- Autumn 2019
Syllabus Description:
MyPlan Course Description
(once term starts, consult home/front page rather than this one)
Classics 328 A and B Autumn 2019
Sex, Gender and Representation in Greek and Roman Literature
Prof. Stephen Hinds
3 credits; MWF 11:30-12:20; SIG 225
SLN 12647
(Fulfils VLPA/I&S, DIV)
What kinds of stories did ancient Greeks and Romans tell about human interpersonal experience? This course will explore the worlds of myth, fiction and poetic self-representation through which Greek and Roman writers and readers push the envelope of everyday life and explore larger worlds of identity, desire and the imagination.

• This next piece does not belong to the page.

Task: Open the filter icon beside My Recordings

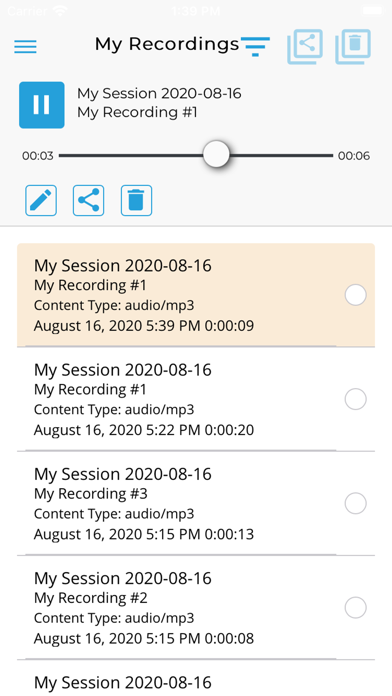Action: (x=255, y=47)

Presupposing no prior study of what we know as classical antiquity, the course will offer the opportunity to explore a formative period of Western civilization through consideration of some of its most characteristic texts and ideas, and to measure them in terms of the perspectives and expectations which we as readers bring to them from our increasingly diverse and interconnected 21stcentury societies.

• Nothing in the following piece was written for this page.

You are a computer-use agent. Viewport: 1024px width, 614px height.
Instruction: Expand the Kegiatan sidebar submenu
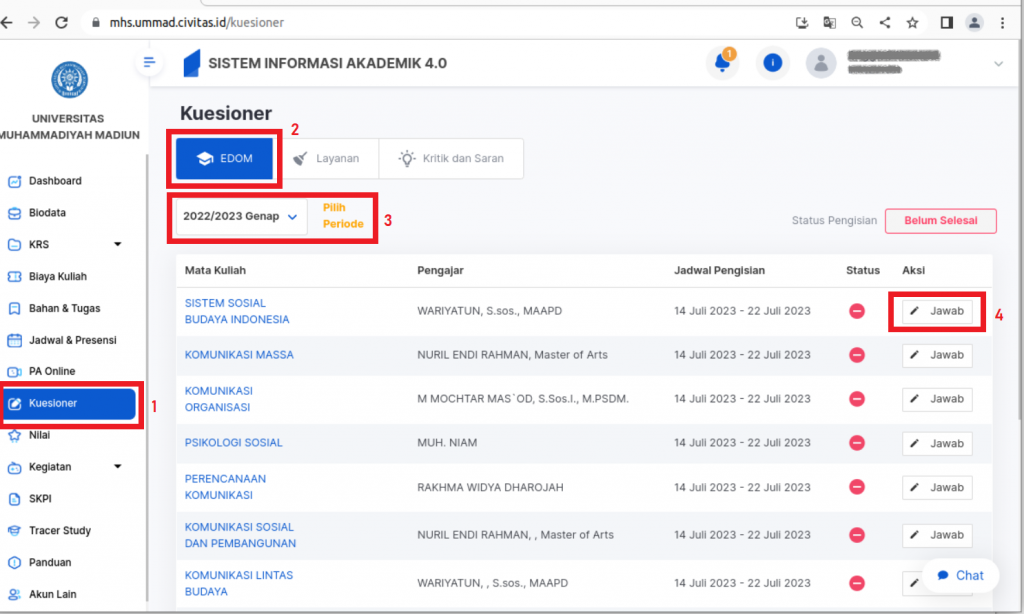(x=117, y=466)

To be studied, via Homer, Sappho, Plato, Ovid and others: the affirmation and inversion in literature of culturally agreed gender roles; myths of male and female identity and self-fashioning; the marginalization and reclamation of female consciousness; and the ‘rules of engagement’ in ancient love poems and narratives of sexual encounter, in which gender, status, sexual identity and sexual preference are all bound up together ... and often problematized.
Midterm and final exams. No term paper, but the final will include extended essay questions on topics assigned ahead of time.
Update May 13: A new 'B' section has been added to the course, open only to juniors, sophomores and freshmen. Other than the enrollment restriction, identical to the 'A' section: same time, place, instructor and syllabus; fulfills same requirements.